DATASET »
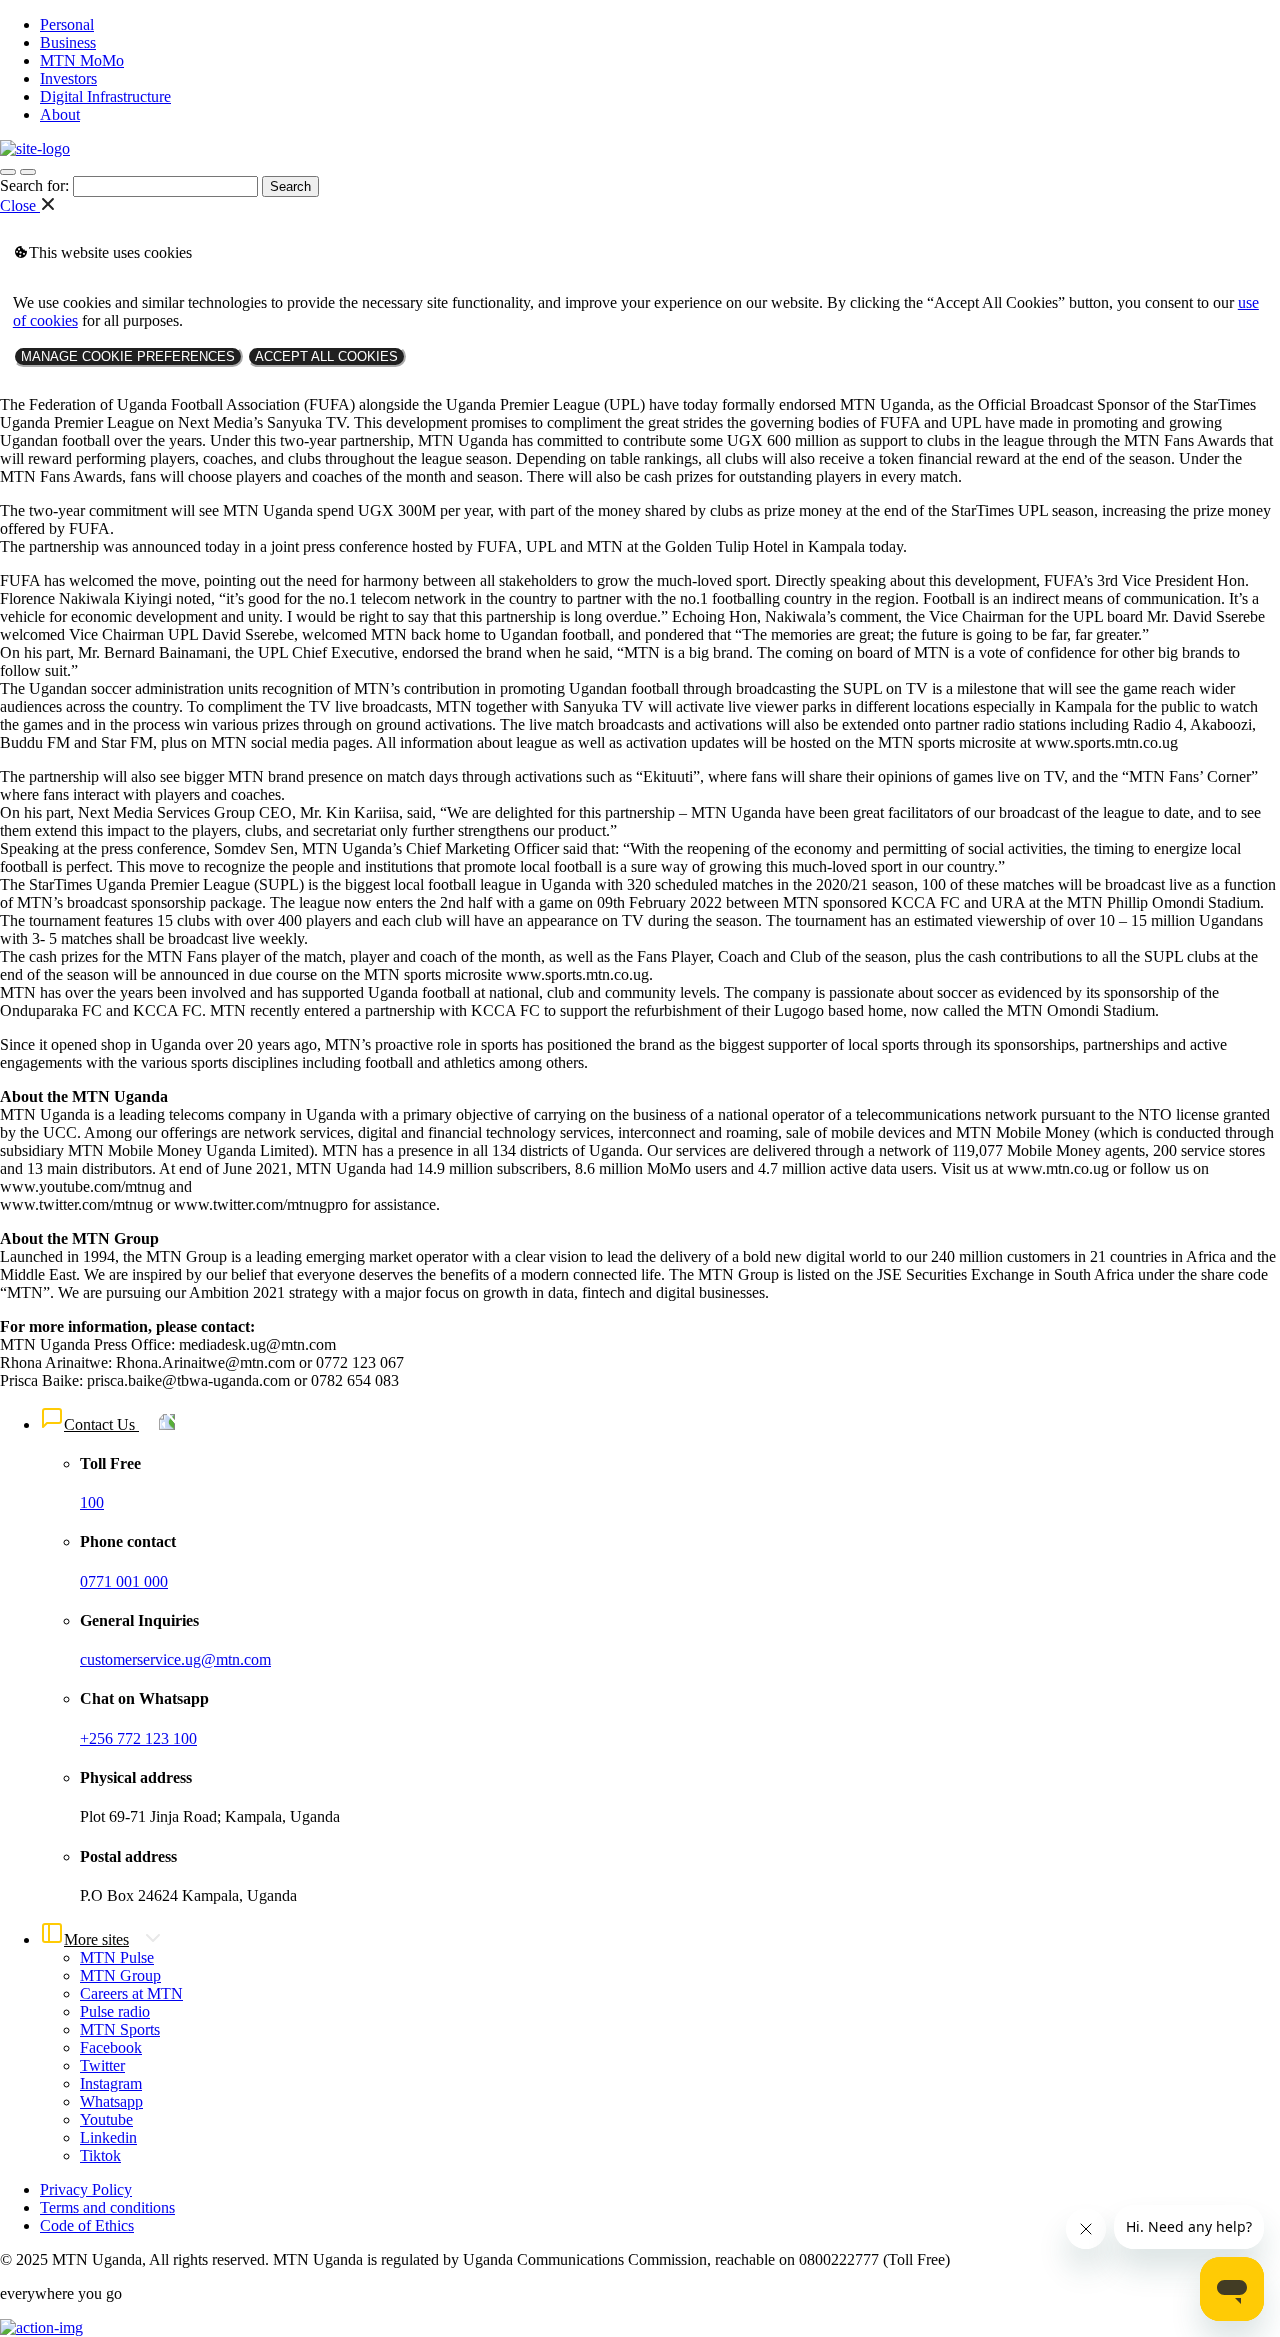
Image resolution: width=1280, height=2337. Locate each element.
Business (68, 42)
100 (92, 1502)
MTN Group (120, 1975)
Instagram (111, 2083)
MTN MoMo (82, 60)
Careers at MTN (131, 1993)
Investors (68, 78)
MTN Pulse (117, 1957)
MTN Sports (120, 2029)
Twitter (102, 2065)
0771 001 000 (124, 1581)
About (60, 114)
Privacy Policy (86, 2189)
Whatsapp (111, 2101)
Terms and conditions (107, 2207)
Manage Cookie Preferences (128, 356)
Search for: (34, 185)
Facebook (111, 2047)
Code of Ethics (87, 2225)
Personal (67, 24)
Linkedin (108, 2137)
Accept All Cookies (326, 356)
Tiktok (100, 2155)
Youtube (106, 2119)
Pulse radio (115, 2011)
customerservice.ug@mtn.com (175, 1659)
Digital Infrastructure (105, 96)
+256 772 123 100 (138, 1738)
* * *
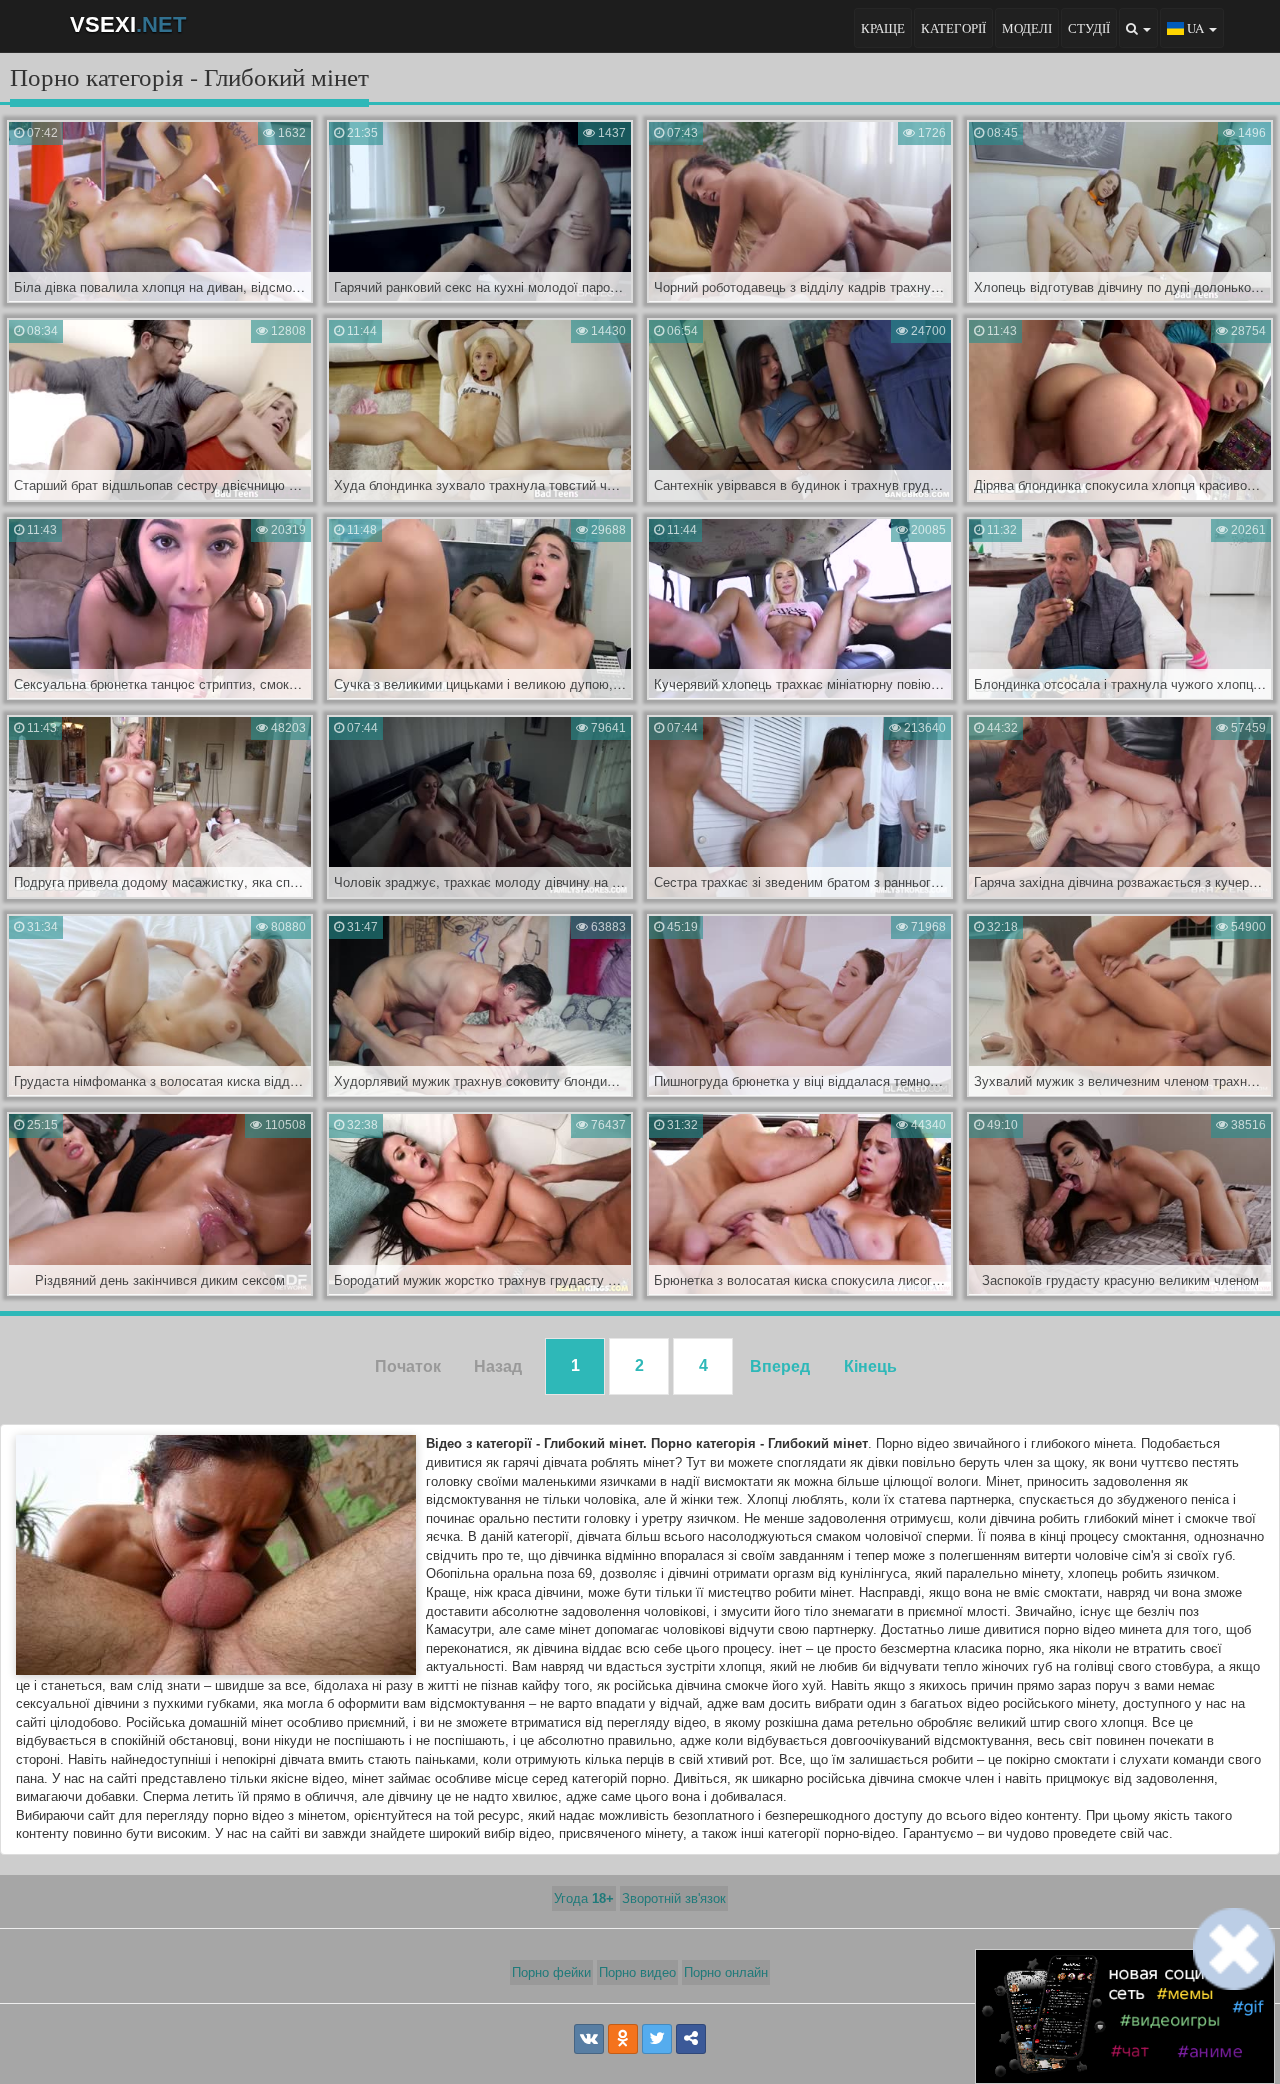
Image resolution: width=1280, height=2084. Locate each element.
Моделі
...
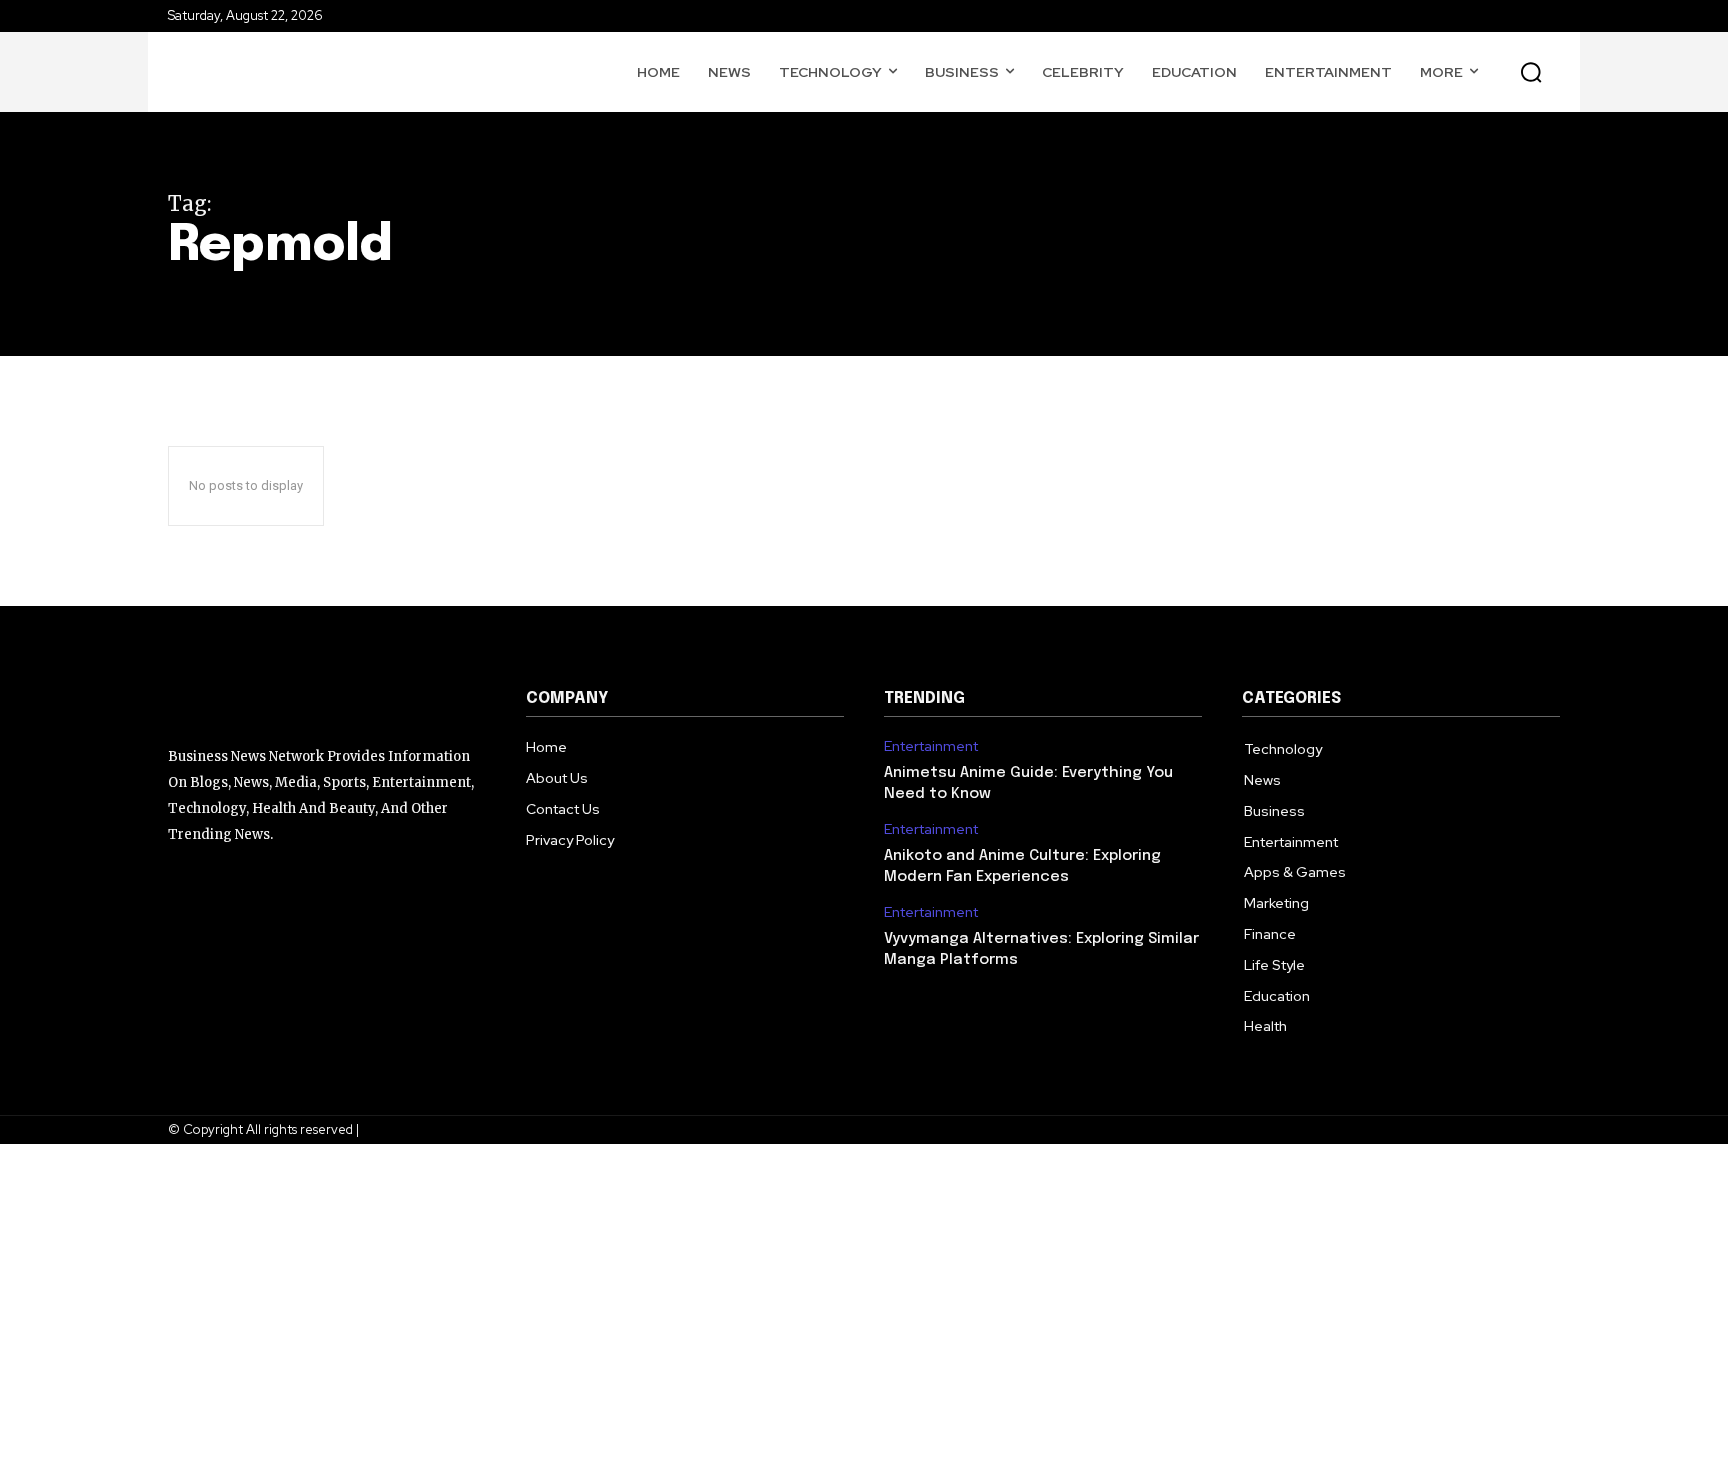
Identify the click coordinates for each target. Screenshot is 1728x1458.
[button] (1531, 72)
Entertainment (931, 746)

THE PROBLEM » Repeat exactly the lines above from the one with "Image resolution: width=1280, height=2337." up to and including the one with "Tiktok (100, 2155)". No other line belongs in the reply.

ANSWER TO THIS EXERCISE »
Image resolution: width=1280, height=2337. Locate each element.
Business (68, 42)
100 (92, 1502)
MTN Group (120, 1975)
Instagram (111, 2083)
MTN MoMo (82, 60)
Careers at MTN (131, 1993)
Investors (68, 78)
MTN Pulse (117, 1957)
MTN Sports (120, 2029)
Twitter (102, 2065)
0771 001 000 (124, 1581)
About (60, 114)
Privacy Policy (86, 2189)
Whatsapp (111, 2101)
Terms and conditions (107, 2207)
Manage Cookie Preferences (128, 356)
Search for: (34, 185)
Facebook (111, 2047)
Code of Ethics (87, 2225)
Personal (67, 24)
Linkedin (108, 2137)
Accept All Cookies (326, 356)
Tiktok (100, 2155)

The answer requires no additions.